派遣労働者も均等待遇
EU議会採択 27カ国実施へ
【パリ=山田芳進】欧州議会は二十二日、派遣労働者に正規労働者と同等の権利を始業日から認める指令案を採択、即日発効しました。欧州連合(EU)加盟二十七カ国は、三年以内に国内法に適用することが求められます。
この指令案は、EU閣僚理事会が六月に合意していたもので、発効には欧州議会での採択が必要でした。
指令案が修正なしで採択されたことについて、シュピドラ欧州委員(雇用・社会問題・機会均等担当)は「欧州におけるすべての派遣労働者の権利を保障できることは、大きな前進だ」と強調しました。

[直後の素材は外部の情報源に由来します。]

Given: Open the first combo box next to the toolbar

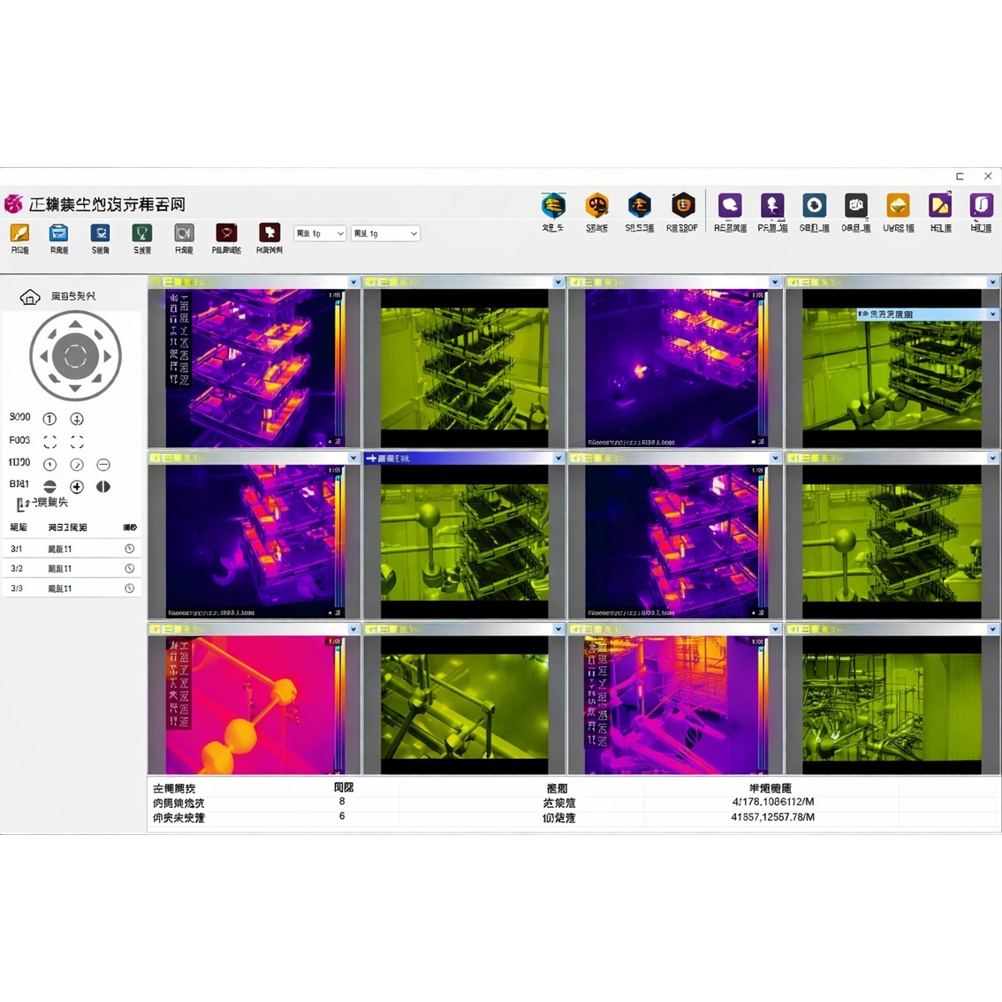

派遣労働指令では、派遣労働者は契約開始の一日目から、給料、休暇、労働時間、休憩時間、出産休暇などの重要な労働・雇用条件について正規労働者と同一の権利を持つことを規定。例外を設けるためには、各加盟国内の労使が合意する必要があります。
ほかに、社員食堂、保育施設、通勤サービス等の利用でも、正規雇用者と同等の資格を持つとされ、研修の機会も向上することになります。
EU域内の派遣労働者は約三百万人とされています。EUでは、これとは別にパート労働の均等待遇に関する指令を一九九八年に成立させており、日本で非正規に分類される労働者の労働条件改善が進められています。